In 2001, he scored RnB singer Aaliyah's track More Than a Woman, which features a section of Egyptian singer Mayada El Hennawy's 1993 song Aloui Ansa. The same approach was repeated with the 2003 Aaliyah cut I Don’t Know What to Tell Ya, sampling 1992 track Batwanes Beek by Algeria’s Warda Al Jazairia.

Timbaland’s biggest and most controversial success is Big Pimpin’, a 2000 global hit for rapper Jay Z, which lifted the signature flute line from Abdel Halim Hafez's 1975 song Khosara. This resulted in an unsuccessful copyright claim from the nephew of the late Egyptian composer Baligh Hamdy.

When it comes to Arab Trap: Made in Egypt, which reimagines Khosara as a car-trunk-rattling, trap hip-hop track, Kaboo confirms the song was officially approved by the estate of Hafez.

A golden opportunity

Kaboo says he is not surprised that previous Arab producers didn’t jump on the opportunities presented by those global hits.

"It's down to how we listen and consume Arabic music in the Middle East in general," he says. "It's more about listening to it in a theatre and appreciating it from a cultural and even educational level. No one really thought about how it may sound in a club or festival."

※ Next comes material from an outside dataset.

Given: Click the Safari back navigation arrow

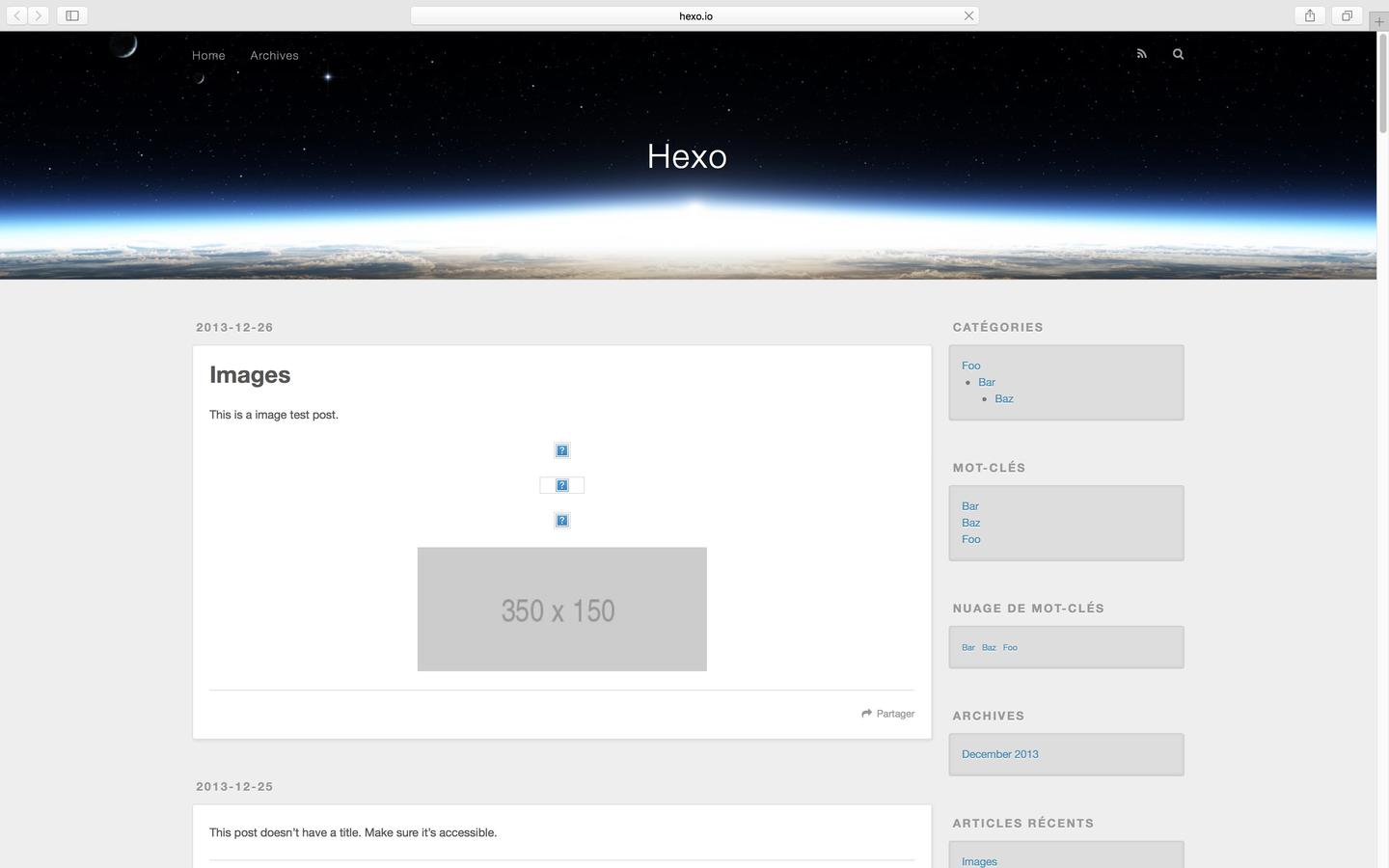Looking at the screenshot, I should tap(15, 15).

That said, Kaboo feels Middle Eastern DJs still have the advantage above international peers by possessing a more seasoned ear when it comes to sampling sections of old Arabic hits.

"We have a greater understanding of the music because we grew up with it," he says. "There are also a lot of opportunities when sampling older Arabic tracks because some of them can be 30 minutes long.

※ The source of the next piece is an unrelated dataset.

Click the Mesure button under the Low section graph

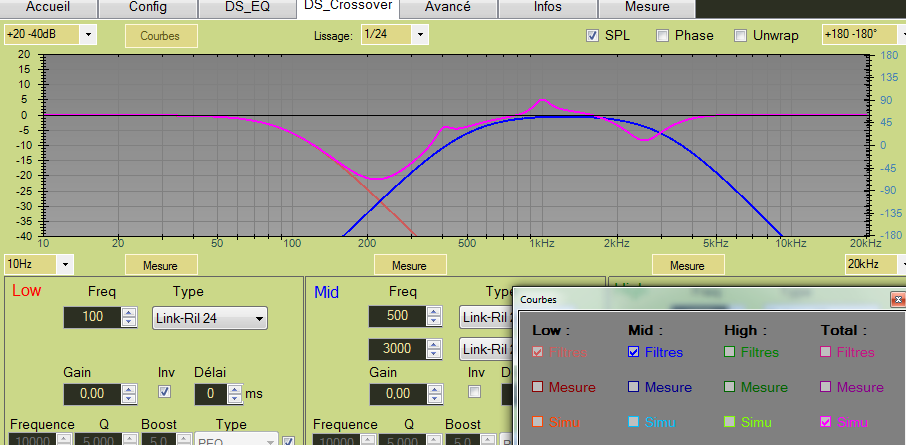[x=160, y=266]
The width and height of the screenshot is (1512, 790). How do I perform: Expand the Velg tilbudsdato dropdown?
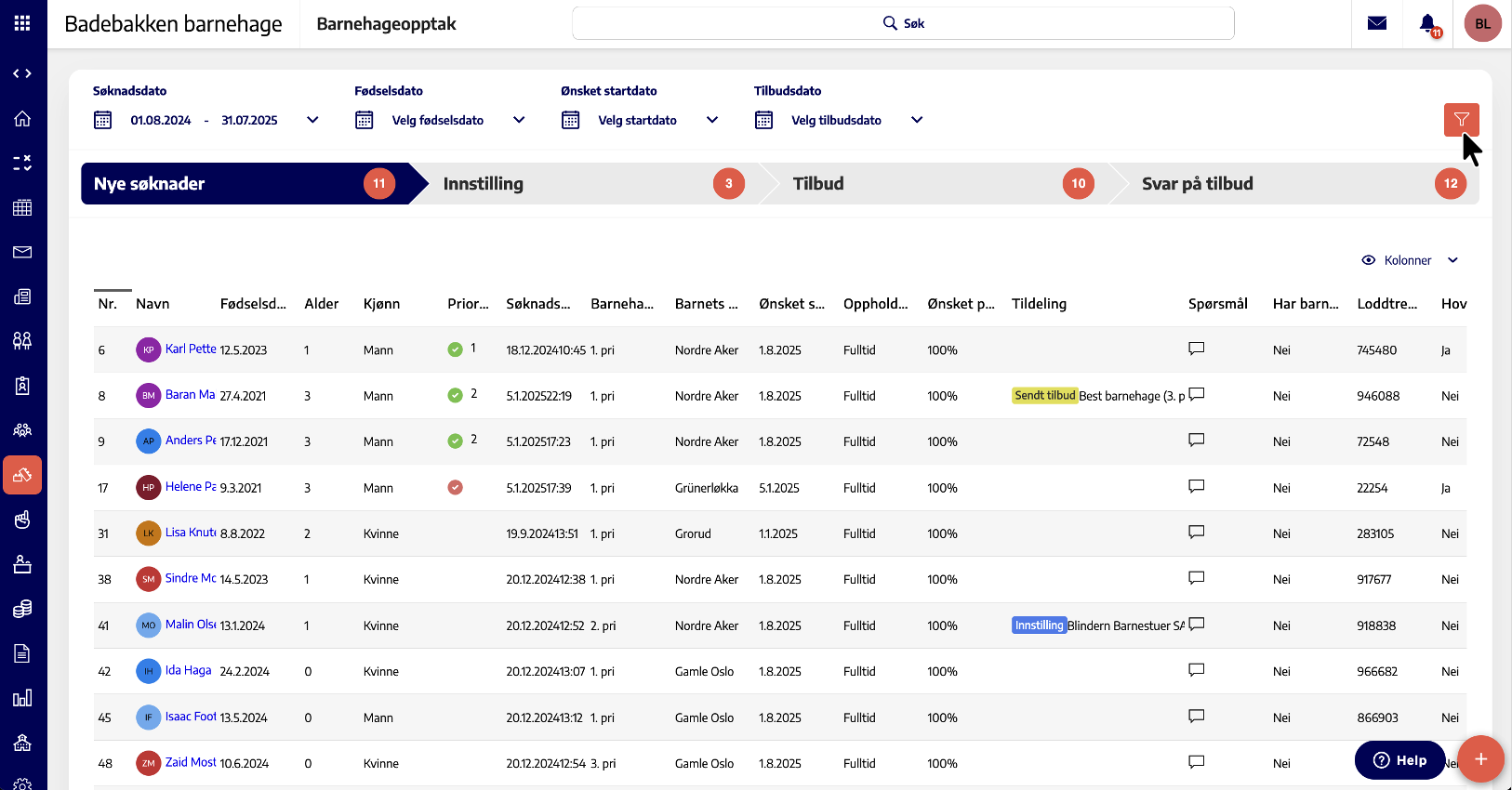point(917,120)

"So if we really listen to it as a DJ and find the right samples, you can make three, four or five songs out of that original track. It's exciting what this kind of music offers us now."

Kaboo demonstrates that reach with Arab Trap: 4 Enta, also sampling Batwanes Beek.

While maintaining the charging violin strings, as Timbaland did with I Don’t Know What to Tell Ya, Kaboo expands it further by adding extra dollops of Arabic percussion and snatches of Warda Al Jazairia's vocals.

With a European and US summer tour in the works, Kaboo is adamant that through genuine engagement with both Arab and other musical cultures, the region can unearth its next international star.

“The way forward is really about asking yourself as an artist how you want to be unique, and then really working hard in creating a sound that represents where you are from and merge with the modern sounds of today,” he says.

“That way, you can take both the older and new generation along with you.”